I would be much more impressed if the authors at least mentioned, much better prioritised the issues of drug and alcohol abuse, domestic violence, child neglect and abuse all of which are much more common within indigenous communities. The violence and murder rate between individuals within these communities is also vastly excessive, but also not (allowed to be) mentioned.
The existing silence is not helping.
To continue silence on these issues is an empty, ineffective form of Virtue Signally, below the standard I expect of individuals in the responsible positions of both authors.

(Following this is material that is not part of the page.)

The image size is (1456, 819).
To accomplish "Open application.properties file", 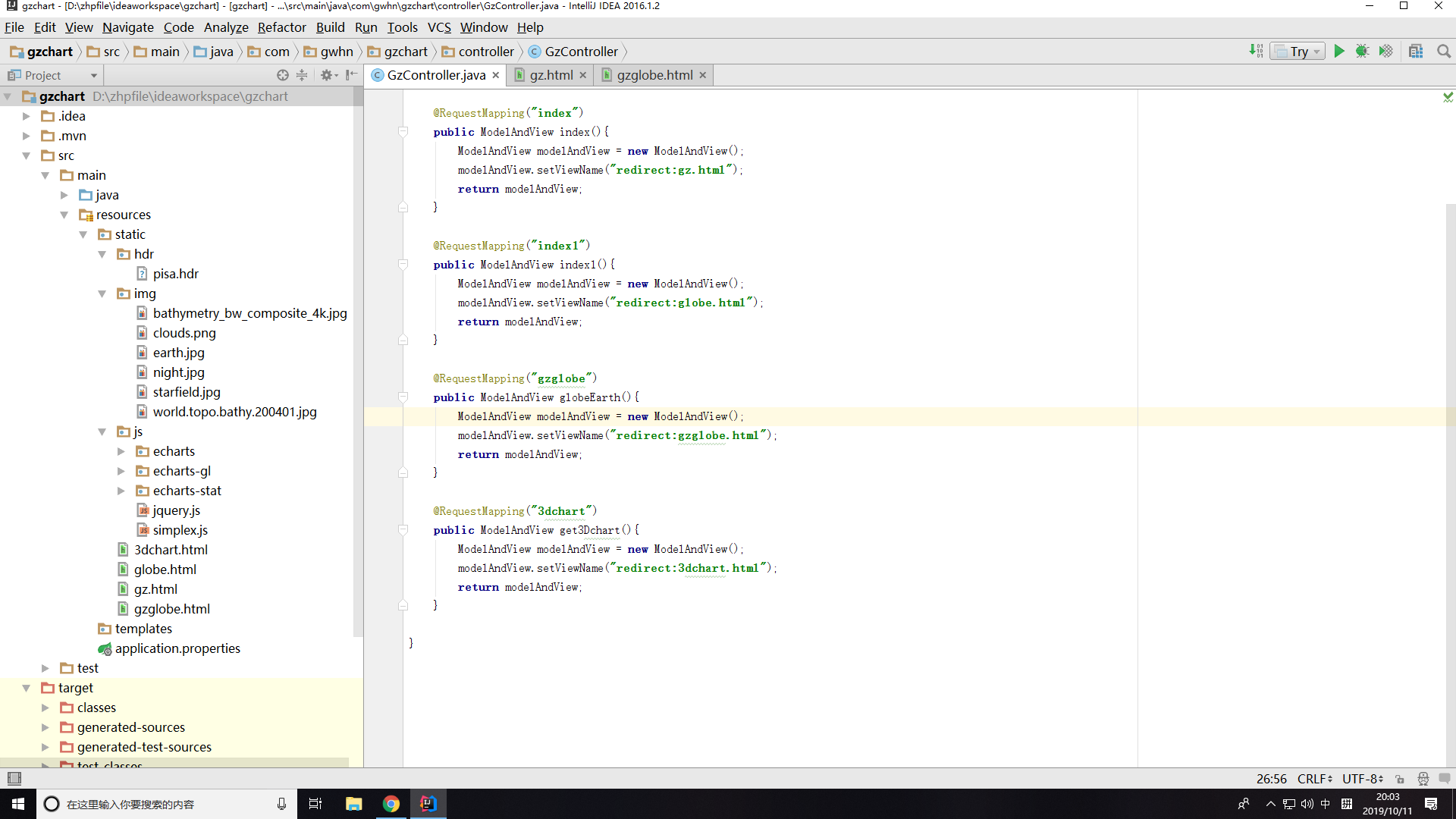I will [x=177, y=648].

Not expecting those involved to practice the same standards of personal, family, parental and community responsibility is an unspoken, hidden and malignant form of racism, as if saying those in these communities are somehow lesser people and not capable of appropriate standards of behaviour. I don’t believe this.

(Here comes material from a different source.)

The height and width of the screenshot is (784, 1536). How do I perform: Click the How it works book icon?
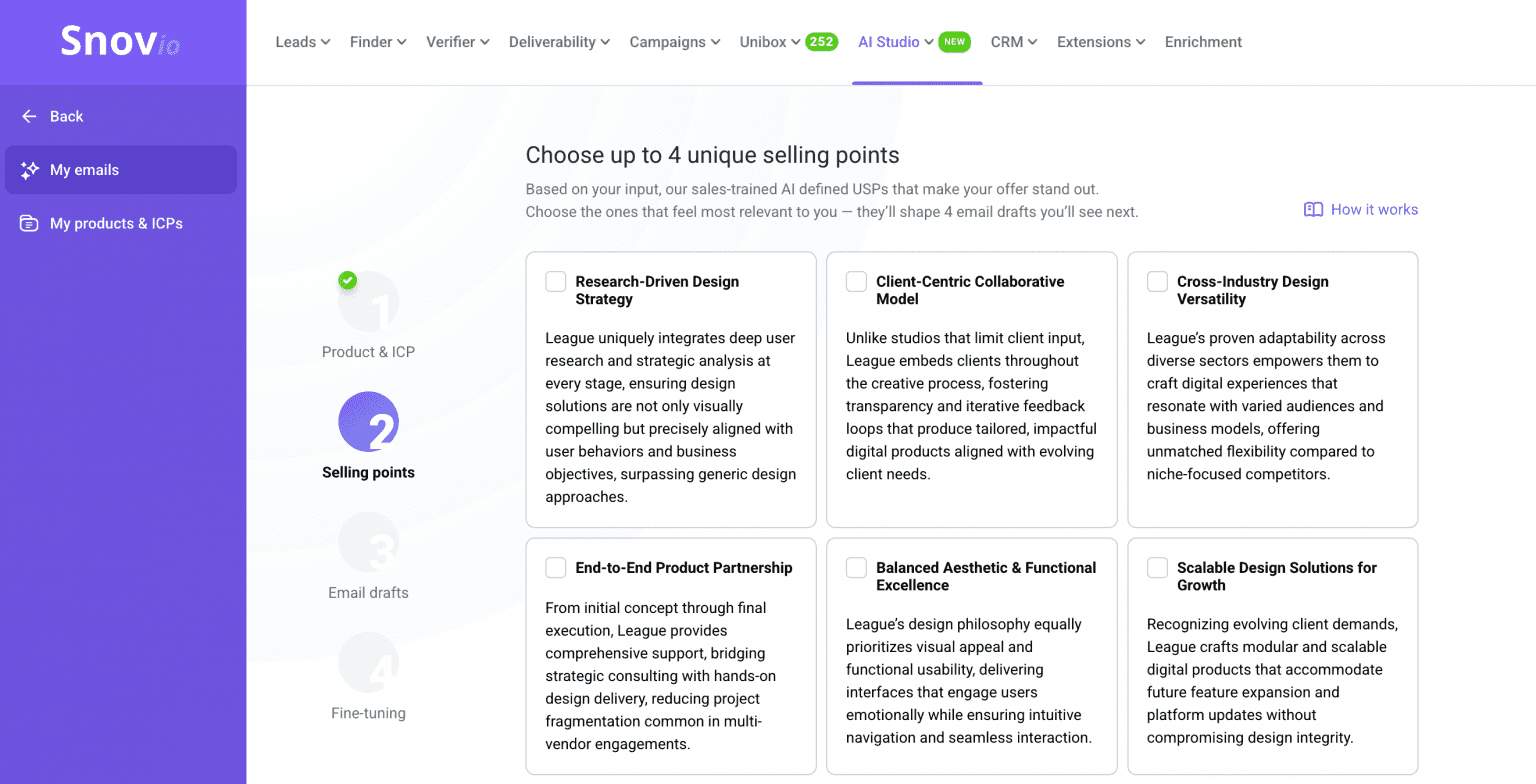[x=1313, y=209]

I agree with Peter Kraus. The AMA has for a long time deviated significantly from its reason for existence by offering opinions on social justice and political issues. Often a justification is given by talking about the public health impact of the social or political issue, thus supposedly making it relevant to the AMA. However, the AMA should not be a public health advocate. It should exist solely for the benefit of its members, who are doctors.
Before offering a public opinion on any issue, the AMA should ask “How will this issue affect doctors professionally?” How will it impact on doctors’: ability to practice, remuneration, legal rights, mental/physical health etc.? If the issue does not affect doctors professionally, the AMA should not be concerned about it. And in deciding if an issue affects doctors professionally, the AMA should not search for tenuous ways to connect issues to doctors professionally, e.g. “This Social Justice issue may adversely affect doctors’ mental health therefore commenting on this issue is within our remit”.
I have long been disappointed with how the AMA has overstepped its brief; I could choose to exit from the AMA but then I will give up supporting the political representation which they give to doctors as a profession, which I believe is essential. I wonder if the AMA would increase its membership by re-focusing its efforts on supporting the profession instead of giving opinions on all manner of other issues.
NO! The AMA and doctors are health care providers. Social justice is important but is a separate issue for individuals, doctors included. The AMA and Colleges have no right to voice political opinions, no matter how sincerely held by those voicing them. Others may feel different. Recent examples are support for same sex “marriage,” thus including people who do not support this redefinition of the fabric of our society.
Of course black lives matter, indeed all lives matter, but there is a lot wrong with the BLM movement and its actions.
Doctors demonstrate a great diversity of political and religious beliefs. Those holding one set of these have no right to hijack the entire profession into supporting one side only.